If this question sounds trivial please bear with me as I am beginner in QC.
Code 1
qc = QuantumCircuit(1,1)
qc.measure(0,0)
qc.draw()
job = sim.run(qc) # run the experiment
result = job.result() # get the results
result.get_counts() # interpret the results as a "counts" dictionary
Output: {'0': 1024}
Code 2
from qiskit import QuantumCircuit
from qiskit.quantum_info import Statevector
qc = QuantumCircuit(1,1)
ket = Statevector(qc)
print(ket.draw())
Output:
Statevector([1.+0.j, 0.+0.j],
dims=(2,))
Question 1
I understand that in 1st code, qubit is in zero state and in 2nd code statevector is as displayed above.
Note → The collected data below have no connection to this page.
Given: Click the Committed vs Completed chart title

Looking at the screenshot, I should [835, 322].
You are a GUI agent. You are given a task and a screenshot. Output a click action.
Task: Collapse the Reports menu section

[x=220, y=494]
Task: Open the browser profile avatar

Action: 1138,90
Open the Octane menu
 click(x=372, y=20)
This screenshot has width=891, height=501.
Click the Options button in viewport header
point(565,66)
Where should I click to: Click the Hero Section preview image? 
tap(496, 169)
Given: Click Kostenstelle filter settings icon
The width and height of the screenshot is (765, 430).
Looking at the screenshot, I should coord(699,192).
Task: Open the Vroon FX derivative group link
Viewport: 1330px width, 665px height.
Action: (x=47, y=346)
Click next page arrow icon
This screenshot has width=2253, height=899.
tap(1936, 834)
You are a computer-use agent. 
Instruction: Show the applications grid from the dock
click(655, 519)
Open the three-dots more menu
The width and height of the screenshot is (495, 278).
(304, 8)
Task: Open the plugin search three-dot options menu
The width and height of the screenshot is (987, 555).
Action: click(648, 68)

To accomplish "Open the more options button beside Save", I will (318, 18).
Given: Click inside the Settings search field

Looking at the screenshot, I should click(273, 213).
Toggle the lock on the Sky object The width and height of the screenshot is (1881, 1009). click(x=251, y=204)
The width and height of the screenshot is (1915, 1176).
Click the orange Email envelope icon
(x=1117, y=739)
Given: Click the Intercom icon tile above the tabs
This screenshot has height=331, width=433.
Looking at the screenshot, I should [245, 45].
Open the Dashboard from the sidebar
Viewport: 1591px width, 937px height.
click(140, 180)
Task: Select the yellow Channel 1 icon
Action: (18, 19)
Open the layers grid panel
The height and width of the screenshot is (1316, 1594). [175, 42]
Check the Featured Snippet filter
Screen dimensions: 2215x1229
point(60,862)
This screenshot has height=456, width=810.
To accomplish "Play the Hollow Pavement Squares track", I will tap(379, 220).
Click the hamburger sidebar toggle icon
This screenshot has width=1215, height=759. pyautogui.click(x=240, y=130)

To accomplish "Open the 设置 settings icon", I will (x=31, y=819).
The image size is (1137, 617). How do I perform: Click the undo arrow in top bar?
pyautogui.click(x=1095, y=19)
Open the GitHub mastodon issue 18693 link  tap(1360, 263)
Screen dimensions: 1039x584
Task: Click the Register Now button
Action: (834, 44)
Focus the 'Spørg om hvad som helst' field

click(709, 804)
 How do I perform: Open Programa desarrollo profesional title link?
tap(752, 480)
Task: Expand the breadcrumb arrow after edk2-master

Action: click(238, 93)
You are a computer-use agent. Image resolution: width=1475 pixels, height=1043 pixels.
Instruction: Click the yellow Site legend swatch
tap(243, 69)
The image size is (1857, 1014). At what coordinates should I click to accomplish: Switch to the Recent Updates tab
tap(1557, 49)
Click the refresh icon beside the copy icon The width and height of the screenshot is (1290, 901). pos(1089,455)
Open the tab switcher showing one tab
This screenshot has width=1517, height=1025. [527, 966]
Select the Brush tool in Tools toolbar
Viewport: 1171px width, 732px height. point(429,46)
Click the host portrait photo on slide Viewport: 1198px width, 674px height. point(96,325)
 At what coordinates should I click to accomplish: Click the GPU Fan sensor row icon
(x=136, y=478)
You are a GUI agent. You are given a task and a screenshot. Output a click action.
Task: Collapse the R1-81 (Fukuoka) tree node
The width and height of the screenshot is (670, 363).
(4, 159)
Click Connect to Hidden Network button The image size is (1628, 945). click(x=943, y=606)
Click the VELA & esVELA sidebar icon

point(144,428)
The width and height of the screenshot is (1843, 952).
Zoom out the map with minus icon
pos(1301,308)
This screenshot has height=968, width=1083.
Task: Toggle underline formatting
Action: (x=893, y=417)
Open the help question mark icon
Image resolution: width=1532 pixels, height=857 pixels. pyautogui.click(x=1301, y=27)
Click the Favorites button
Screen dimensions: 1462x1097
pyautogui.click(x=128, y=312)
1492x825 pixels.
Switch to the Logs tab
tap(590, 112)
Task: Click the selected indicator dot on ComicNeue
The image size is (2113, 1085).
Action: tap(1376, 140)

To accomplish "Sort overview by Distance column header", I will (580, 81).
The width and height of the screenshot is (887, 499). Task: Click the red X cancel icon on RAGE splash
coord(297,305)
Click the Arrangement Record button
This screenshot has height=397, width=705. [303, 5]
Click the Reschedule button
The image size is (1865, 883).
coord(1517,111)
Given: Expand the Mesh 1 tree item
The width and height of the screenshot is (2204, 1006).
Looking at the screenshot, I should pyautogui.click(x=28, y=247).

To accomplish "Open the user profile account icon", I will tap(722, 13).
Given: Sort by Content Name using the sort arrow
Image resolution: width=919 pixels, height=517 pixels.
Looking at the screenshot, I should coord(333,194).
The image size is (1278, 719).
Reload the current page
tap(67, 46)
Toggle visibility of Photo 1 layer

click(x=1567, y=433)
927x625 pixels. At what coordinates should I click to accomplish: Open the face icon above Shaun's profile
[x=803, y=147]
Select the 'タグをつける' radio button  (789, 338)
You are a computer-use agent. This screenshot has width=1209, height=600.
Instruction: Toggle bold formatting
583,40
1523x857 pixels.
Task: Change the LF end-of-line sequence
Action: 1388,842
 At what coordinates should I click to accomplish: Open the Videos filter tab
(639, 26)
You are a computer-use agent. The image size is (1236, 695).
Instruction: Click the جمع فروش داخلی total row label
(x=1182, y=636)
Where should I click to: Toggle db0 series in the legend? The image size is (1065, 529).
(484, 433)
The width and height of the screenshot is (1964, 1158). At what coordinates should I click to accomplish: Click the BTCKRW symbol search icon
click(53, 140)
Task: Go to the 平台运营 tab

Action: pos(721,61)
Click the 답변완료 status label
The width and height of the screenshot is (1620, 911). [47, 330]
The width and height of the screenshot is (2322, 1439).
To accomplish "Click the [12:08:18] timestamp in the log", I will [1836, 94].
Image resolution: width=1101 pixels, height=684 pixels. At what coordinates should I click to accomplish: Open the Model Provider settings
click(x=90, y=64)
As statevector tells the state of a vector so [1.+0.j, 0.+0.j]
what exactly it is telling ? Is it saying that value of qubit is 1 in one basis and zero in other basis?
if so, where is it defined that there are only 2 basis, why not 3 or more..
Question 2
What exactly is the difference between two results {'0': 1024}
and [1.+0.j, 0.+0.j]
Question 3
If there would have been 2 qubits in the circuit, qc = QuantumCircuit(2,2)
then it will be called multi-qubit state correct?
Question 4 Value of a qubit is initialized as zero by default, why so?